In der Zwischenzeit habe die Polizei aber Verstärkung angefordert — in Form eines Hundeführers mit seinem Diensthund, sagt Blumberg. Auch sie trafen nur wenige Minuten später am Tatort ein. „Hundeführer und Hund gingen ins Haus. Dann sind wieder ein paar Minuten vergangen. Plötzlich hörte man einen Schrei. Wieder dauerte es nur ein paar Minuten und die Polizei kam mit dem Täter raus“, sagt Blumberg. Und fügt hinzu: „Der Hund hat ganze Arbeit geleistet.“

Laut Blumberg wurde der Täter mehrfach gebissen. Der Polizeihund namens Achill erwischte den Täter am Oberarm und stellte den Mann damit im Keller des Hauses ruhig, wie ein Sprecher der Polizei mitteilte. Dabei handelte es sich um einen 39-jährigen Mann aus Stolberg, der der Polizei bereits gut bekannt sei. Er wurde im Krankenhaus an der Bisswunde behandelt. Achill blieb unverletzt und konnte seinen Dienst weiter fortsetzen.

Die Polizei durchsuchte im Anschluss den Rest des Hauses. Aufgrund der Einbruchsspuren sei davon auszugehen, dass mehrere Täter an der Tat beteiligt waren. „Der Schaden ist enorm. Es fehlt ein kompletter Zigarettenautomat aus Holz. Der wurde abgeschraubt“, sagt Blumberg. Außerdem sei der Spielautomat aufgebrochen worden, die Kasse mit rund 500 Euro Inhalt fehle und auch das Trinkgeld-Töpfchen seiner Mitarbeiterinnen sei weg, sagt Blumberg. Aber auch eine Kiste mit Lachs aus dem Tiefkühlbereich habe vor dem Eingang zum Abtransport bereitgestanden.

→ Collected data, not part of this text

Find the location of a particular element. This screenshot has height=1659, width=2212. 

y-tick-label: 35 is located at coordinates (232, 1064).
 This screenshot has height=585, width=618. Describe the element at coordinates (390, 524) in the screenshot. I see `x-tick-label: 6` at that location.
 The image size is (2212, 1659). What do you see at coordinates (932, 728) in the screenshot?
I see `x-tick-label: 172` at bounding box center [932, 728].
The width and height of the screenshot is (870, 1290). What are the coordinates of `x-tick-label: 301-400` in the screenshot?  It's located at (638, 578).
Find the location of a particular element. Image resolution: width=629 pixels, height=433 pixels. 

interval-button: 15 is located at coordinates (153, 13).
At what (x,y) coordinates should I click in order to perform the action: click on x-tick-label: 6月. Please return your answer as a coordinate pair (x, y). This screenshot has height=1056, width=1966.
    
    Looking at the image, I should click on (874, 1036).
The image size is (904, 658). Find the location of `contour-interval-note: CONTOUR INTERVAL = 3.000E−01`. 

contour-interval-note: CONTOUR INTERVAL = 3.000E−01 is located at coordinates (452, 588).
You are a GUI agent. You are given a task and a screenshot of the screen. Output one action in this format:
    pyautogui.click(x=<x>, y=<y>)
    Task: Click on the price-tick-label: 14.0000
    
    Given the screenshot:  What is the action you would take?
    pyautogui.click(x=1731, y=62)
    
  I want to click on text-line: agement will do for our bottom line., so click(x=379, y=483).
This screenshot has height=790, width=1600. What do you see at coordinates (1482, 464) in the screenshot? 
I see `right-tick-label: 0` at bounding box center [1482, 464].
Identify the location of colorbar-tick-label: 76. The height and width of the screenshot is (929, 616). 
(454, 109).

Er vermutet, dass die Täter durch den Garten gekommen sind, mit einem Wagenheber die Gitter am hinteren Fenster kaputtgemacht haben und dann durch die Herrentoilette ins Gebäude gekommen waren. Die Rollläden und Holzverkleidung am Haupteingang seien zwar auch zertreten worden, aber Blumberg vermutet, dass dort lediglich die Beute herausgetragen wurde. „Im Saal wurde auch versucht, die Fenster zu öffnen, doch die sind alle von innen verschlossen“, sagt der 61-Jährige. Und fügt hinzu: „Das war nichts Spontanes. Das war geplant.“

„Zum Rasch“ schließt

Die Polizei habe laut Blumberg im Anschluss an die Festnahme DNA-Spuren genommen und das gesamte Gebäude durchsucht. „Hätten sie nicht sechs Wochen später kommen können“, sagt Blumberg. „Am 11\. November habe ich die letzte Veranstaltung im ,Rasch‘. Danach ist Schluss.“

Nach rund 20 Jahren stellt der 61-Jährige den Betrieb ein. „Aus Altersgründen“, wie er sagt. Sein zweites Restaurant „Weißes Rößl“ werde er weiterbetreiben. „Da ist auch mehr los und es kommen mehr Touristen daran vorbei“, sagt Blumberg. Nun aber muss er erst mal den Einbruch in seinem „Rasch“ so rasch wie möglich verdauen.